Today, Comet ISON is approximately 2.676 AU from the sun. That’s over 248+ million mi (400+ million km). There are less than 120 days until ISON reaches perihelion.
Over the past 5 days, between July 26th and July 31st, Comet ISON traveled a distance of approximately 0.074 AU.
That’s an average speed of roughly 1.375 million miles per day, or 2.21 million kilometers per day.
On July 20th, the time projected (tp) value calculated by NASA for perihelion (closest to the sun) was 2013-Nov-28.77831993. That’s the equivalent of November 28, 2013 at 18:40:46 UTC.
This was updated on July 29, 2013 at 11:52:19 to 2013-Nov-28.77833189. That’s the same as November 28, 2013 at 18:40:47 UTC, with just a minor update of 1 second.
ISON entered the Sun’s glare back in June and should become observable by NASA’s equipment in late August or early September at the latest. It’s projected that it will become visible to the naked eye by early to mid-November.
Here are some news snippets from the past week.

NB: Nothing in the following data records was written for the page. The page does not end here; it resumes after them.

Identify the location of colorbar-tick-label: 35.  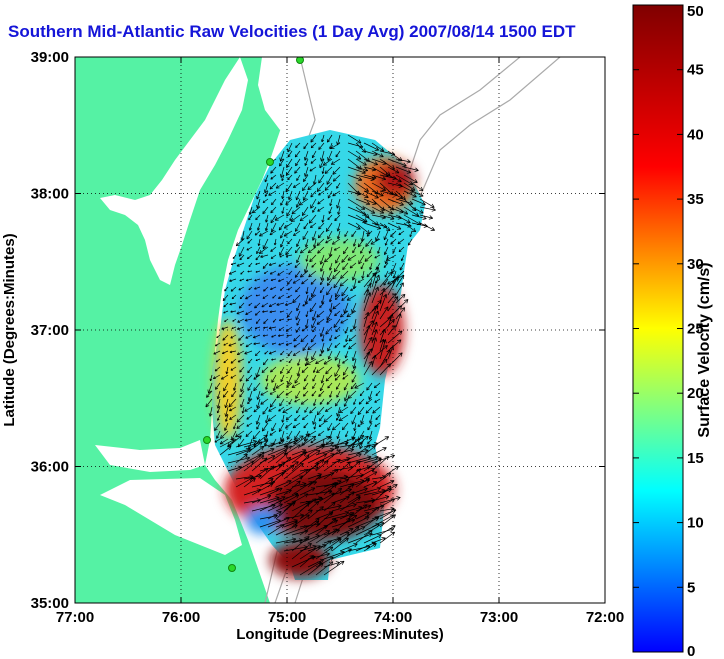
(696, 200).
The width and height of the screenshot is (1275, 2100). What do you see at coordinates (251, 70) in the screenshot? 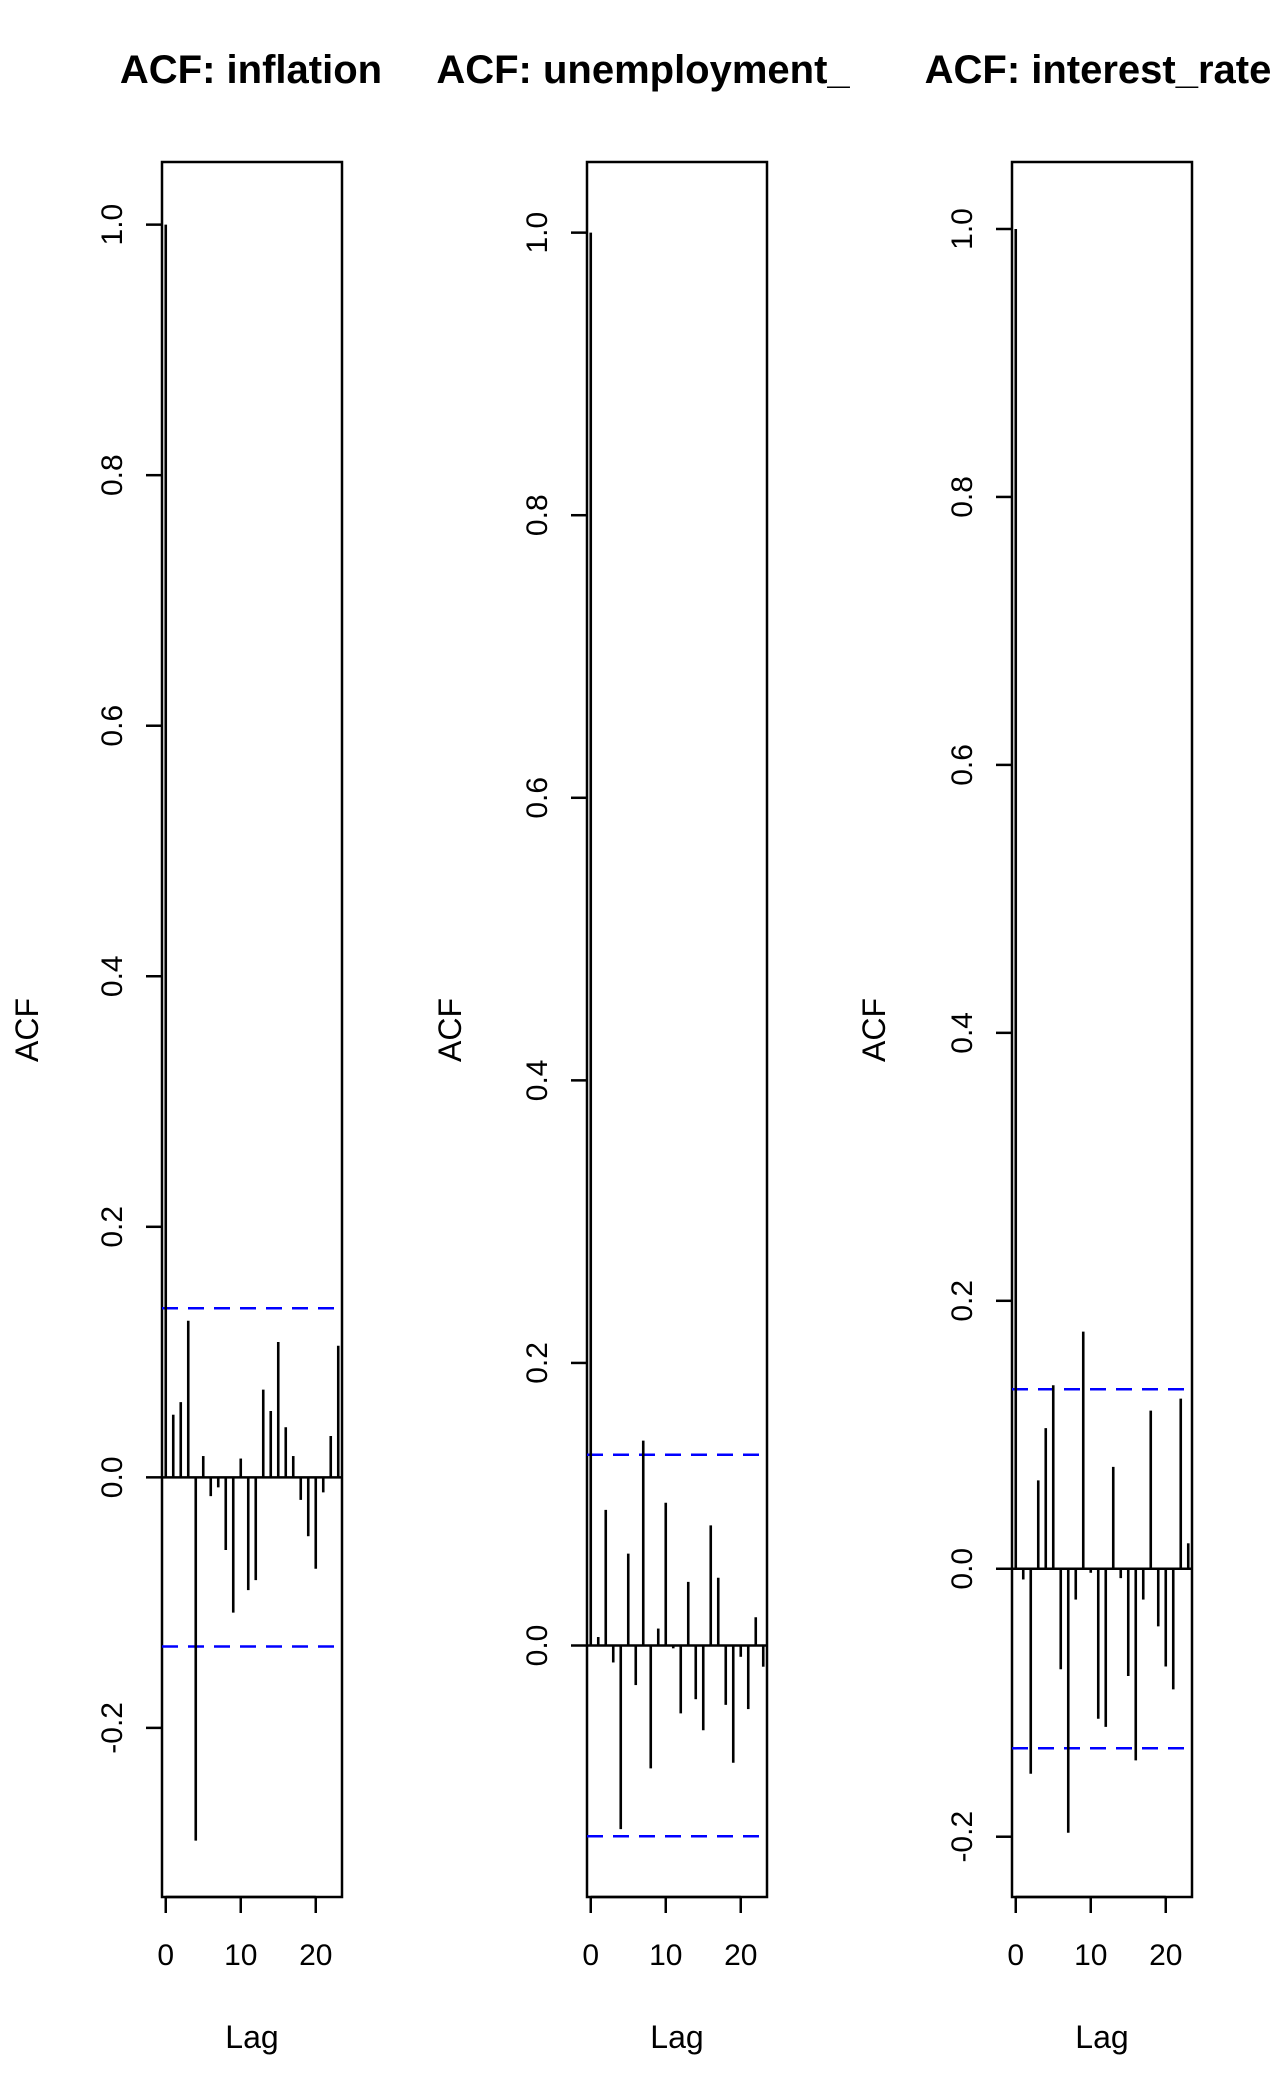
I see `panel-title: ACF: inflation` at bounding box center [251, 70].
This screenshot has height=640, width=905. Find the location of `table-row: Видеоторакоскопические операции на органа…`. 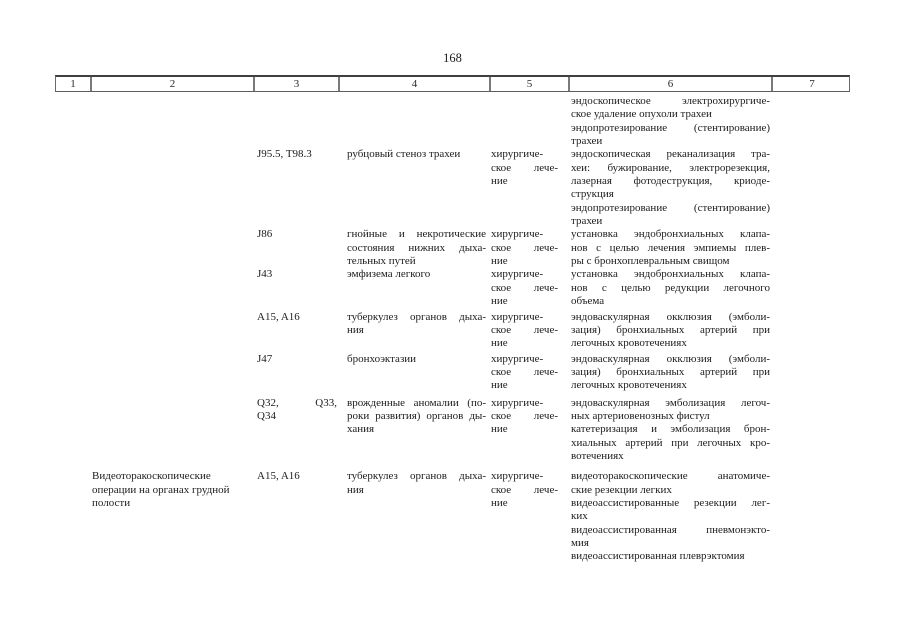

table-row: Видеоторакоскопические операции на органа… is located at coordinates (452, 516).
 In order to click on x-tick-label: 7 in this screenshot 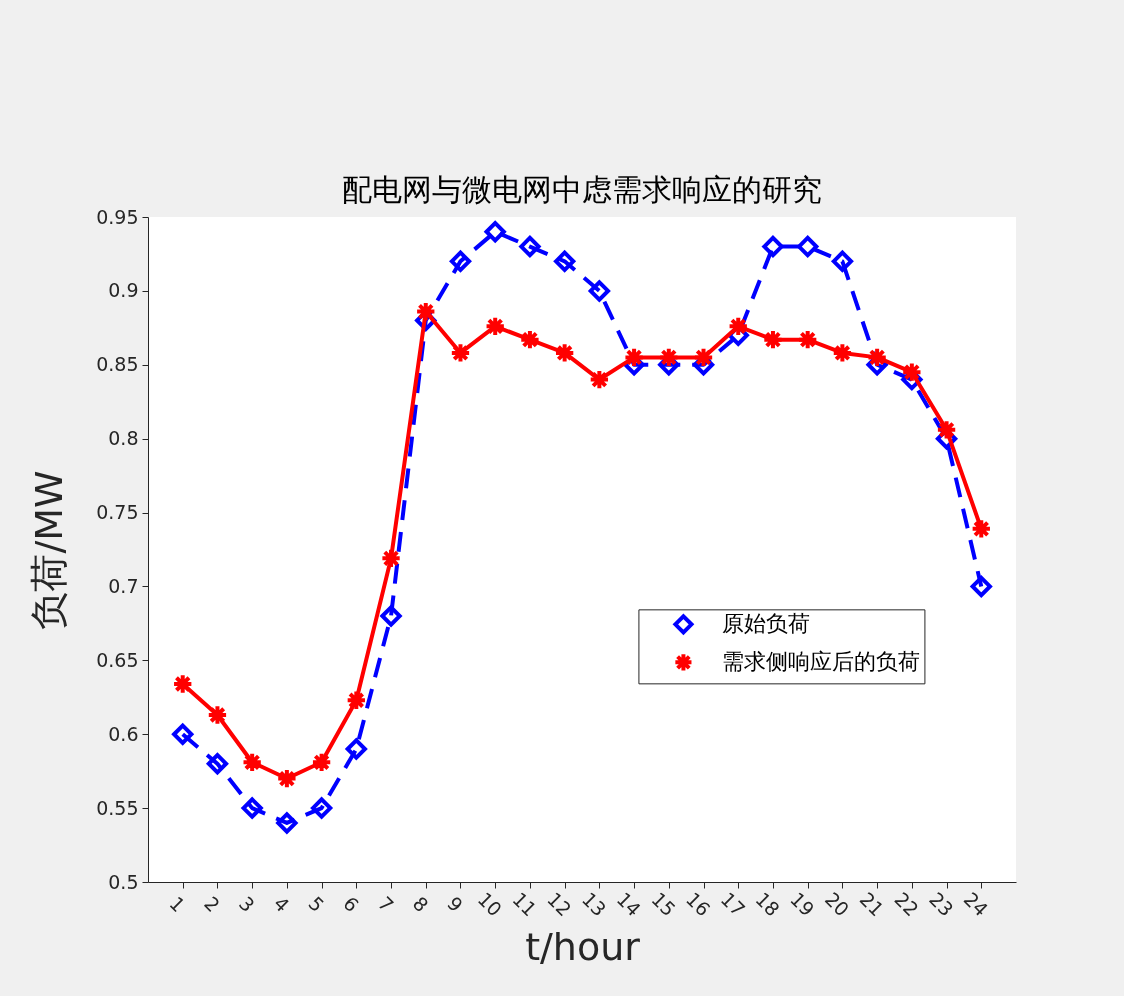, I will do `click(386, 904)`.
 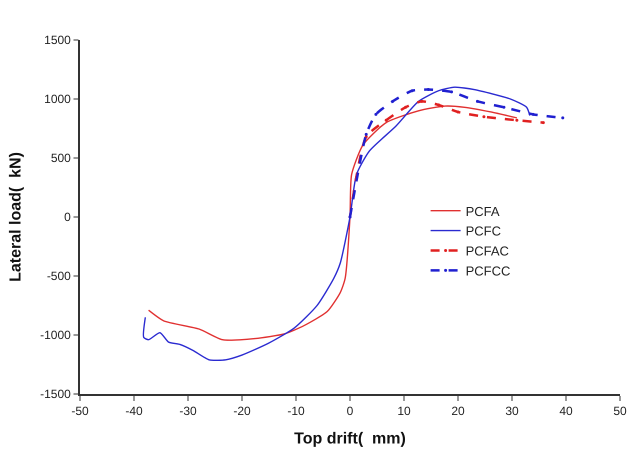 I want to click on x-tick-label: 0, so click(x=350, y=411).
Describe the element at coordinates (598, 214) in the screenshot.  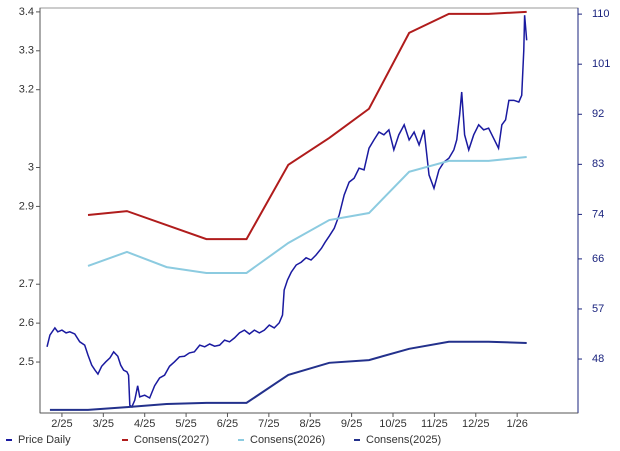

…Any current determination of ISON’s ultimate fate when it gets close to the Sun later this year is speculation at best, (as is the case with almost any other sun-grazing comet) and since no one on planet Earth has seen ISON since it entered the Sun’s glare in June, there is absolutely no way to determine the comet’s current state, either. The almost unanimous shout from the astronomy internets was “Please! We just have to wait and see what happens with ISON.”
— UniverseToday.com, 07/30/2013 article by Nancy Atkinson
Astronomers suspect that ISON is a “dynamically new” comet, meaning that it’s making its first trip to the inner solar system from the distant Oort Cloud. This could explain the lack of change in ISON’s brightness so far: If the comet had never been exposed to intense light and heat, it may have possessed, until recently, a thin coating of volatile material that vaporizes at a great distance from the sun. After this coating evaporated, the comet stopped brightening, scientists speculate.
But changes could be coming soon for ISON. Even as the comet remains hidden by the glare of the sun, it is streaking toward the “frost line” — the distance from the sun at which an object’s water begins boiling off into space.
Space.com, 07/31/2013 article by Joe Rao
Comet ISON continues to hurtle toward the Sun, and the theorizing about whether it will or won’t be the comet we all regale our bored grandkids about years from now continues to run rampant.